Juliette's Balcony, Verona
Skip it entirely. Consider that Romeo and Juliette are fictitious characters. No one named Juliette ever lived here, and there is no evidence that Shakespeare ever stepped foot in Italy. Bus tours dump throngs of people off here to pay an entrance fee to a house that has nothing to do with Juliette, and they grab and polish Juliette's bronze boob on the statute below. Teens write love notes and post them on the wall with chewing gum. Get tickets for an opera in Verona's Roman arena instead.
Uffizi Gallery, Florence
Very early in the morning (8am) or late in the afternoon (5pm) will be less crowded.

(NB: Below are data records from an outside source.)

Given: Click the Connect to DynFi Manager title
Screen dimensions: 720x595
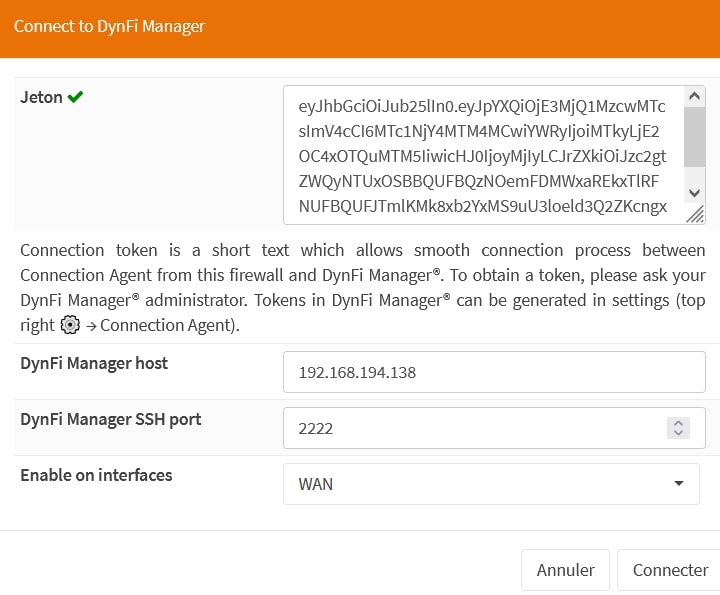Looking at the screenshot, I should 109,26.
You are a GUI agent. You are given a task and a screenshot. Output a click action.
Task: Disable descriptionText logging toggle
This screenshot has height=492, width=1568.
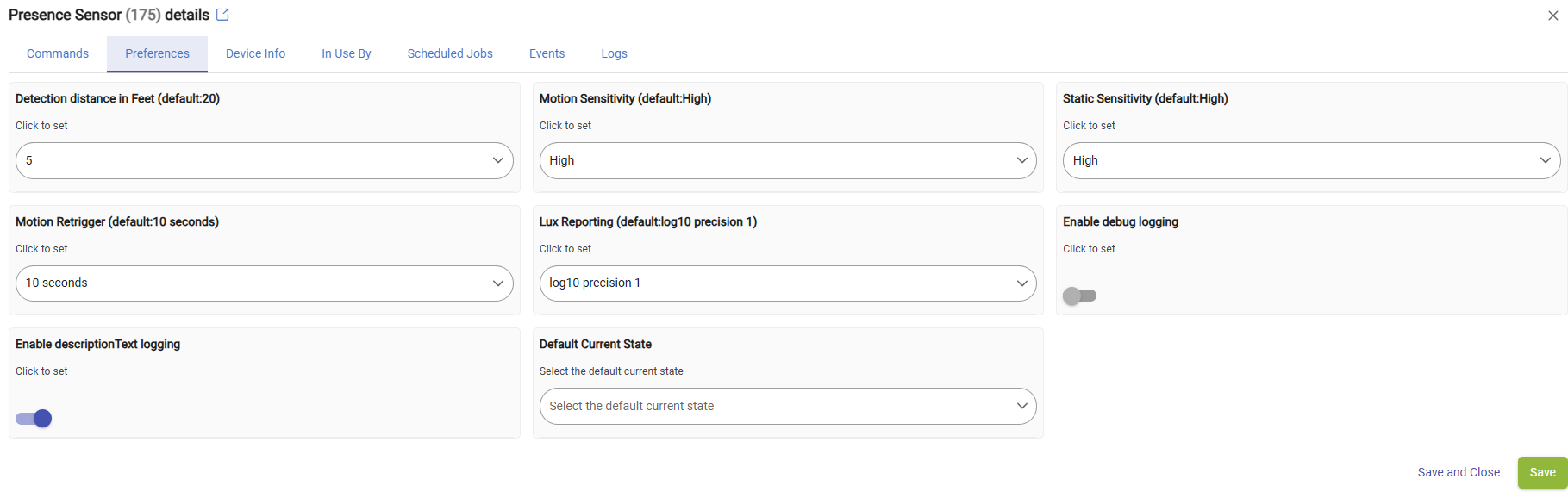click(x=34, y=419)
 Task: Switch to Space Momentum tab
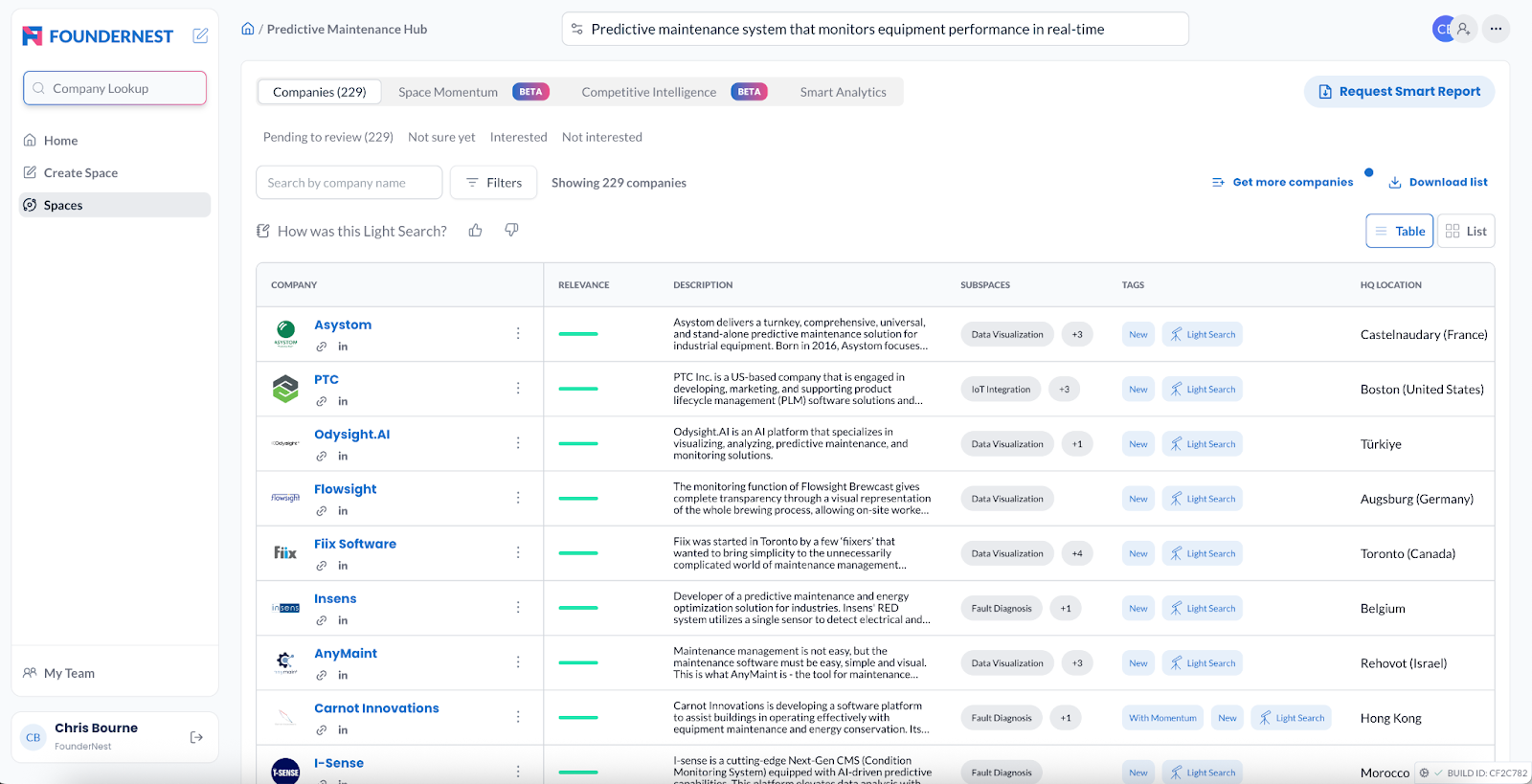[448, 92]
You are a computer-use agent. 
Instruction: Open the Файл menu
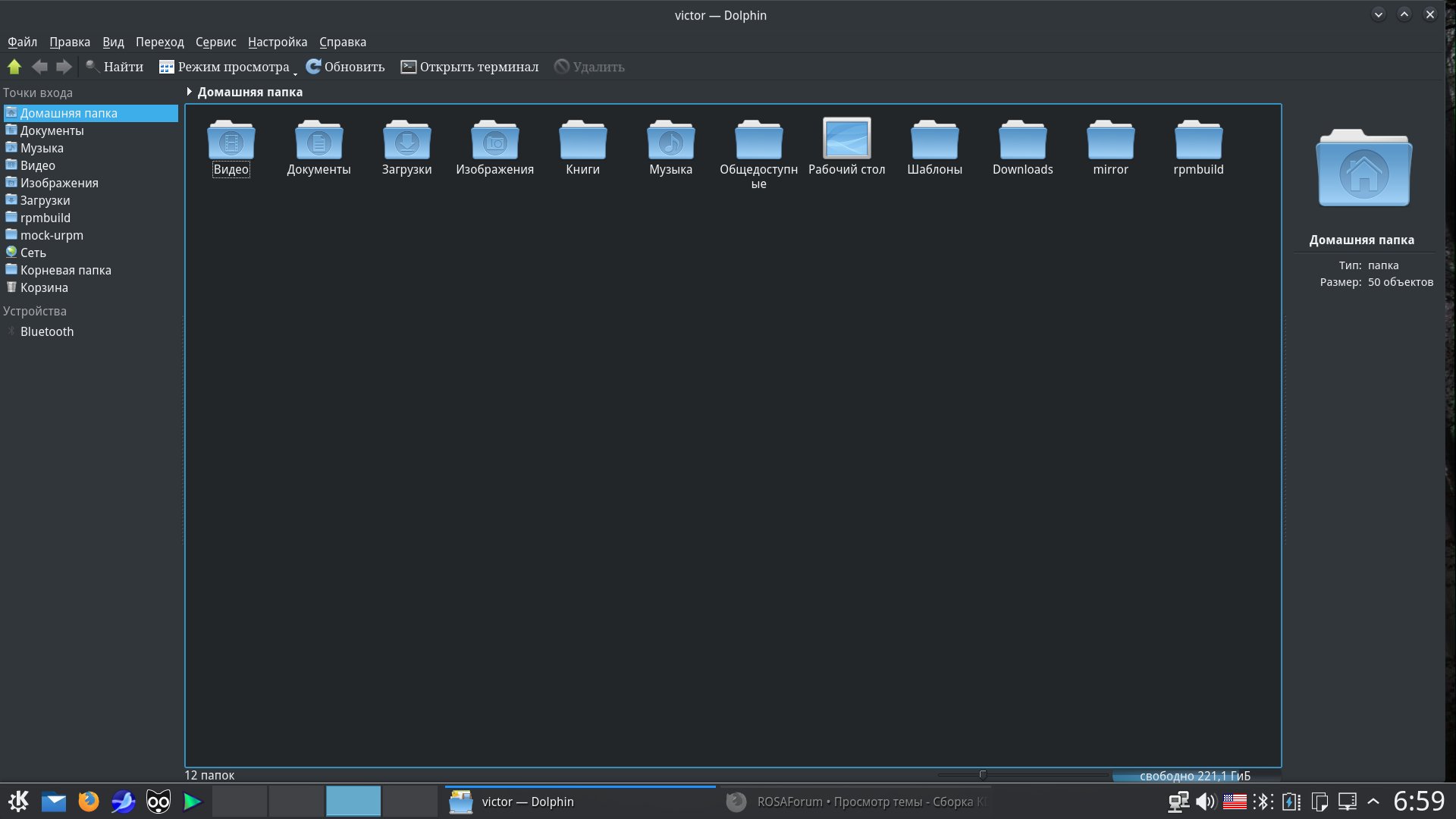[22, 42]
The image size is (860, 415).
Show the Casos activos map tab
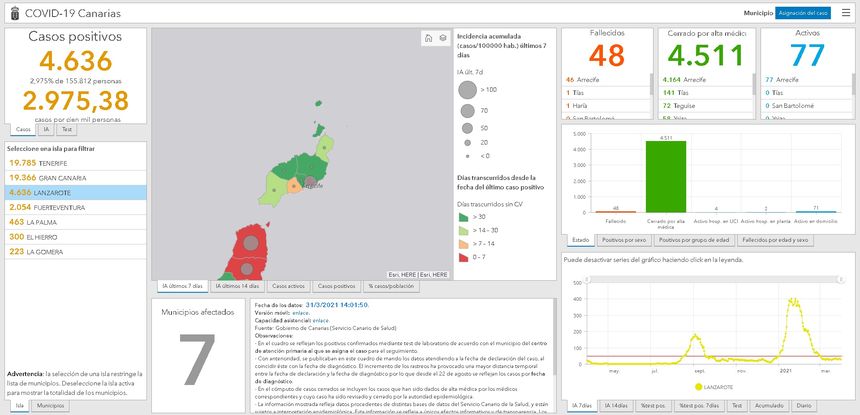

Michelangelo's David - Accademia, Florence
Accademia tickets are to be reserved (by scheduled time) way ahead of your visit. Later in the day is best to avoid crowds.
Shopping in Florence
Save your shopping for the Oltrano district, on the other side of the Arno River and avoid the tourist counterfeits and shoulder-to-shoulder crowds. You will find authentic craftsmen for leather, jewelry, ceramics, clothing and more in the Oltrano.
Gondola ride in Venice
Try to get a gondola ride later in the afternoon when the tour buses have left to avoid a traffic jam on the canal.
Ischia beach, Naples
This is where locals go--way too many of them. The beaches on the mainland due north of Ischia are much less crowded.
Driving the Amalfi Coast Road
The roads are extremely narrow with enormous traffic in the high season. Large buses, motorcyclists, bicycles and tandem 18-wheelers make it terrifying to some. The town of Amalfi is a tacky tourist trap. Go to Atrani, Cetera, Minori or Maiori instead. Head to Vietri sul Mare for the best ceramics. If you do drive, rent a small car!
Pompeii Archeological Site
Buses dump off large tour groups from cruise ships. Late afternoon visits are best. Bring a refillable water bottle and use the many fountains around the site. There is an Auto-Grill on site for lunch. Wear comfortable shoes--walking on uneven, 2000 year old paving is rough going in Pompeii.
La Bocca della Verita
Grand Voyage Italy's mascot, the Bocca della Verita (Mouth of Truth) is well worth the visit. It's very close to the Roman Forum and across from the Temple di Vesti. It's worth the ten to fifteen minute wait on line to test your truthfulness by placing your hand in the Bocca's mouth. If you leave with your hand intact, you're a truthful person. The chapel inside is worth a visit, too.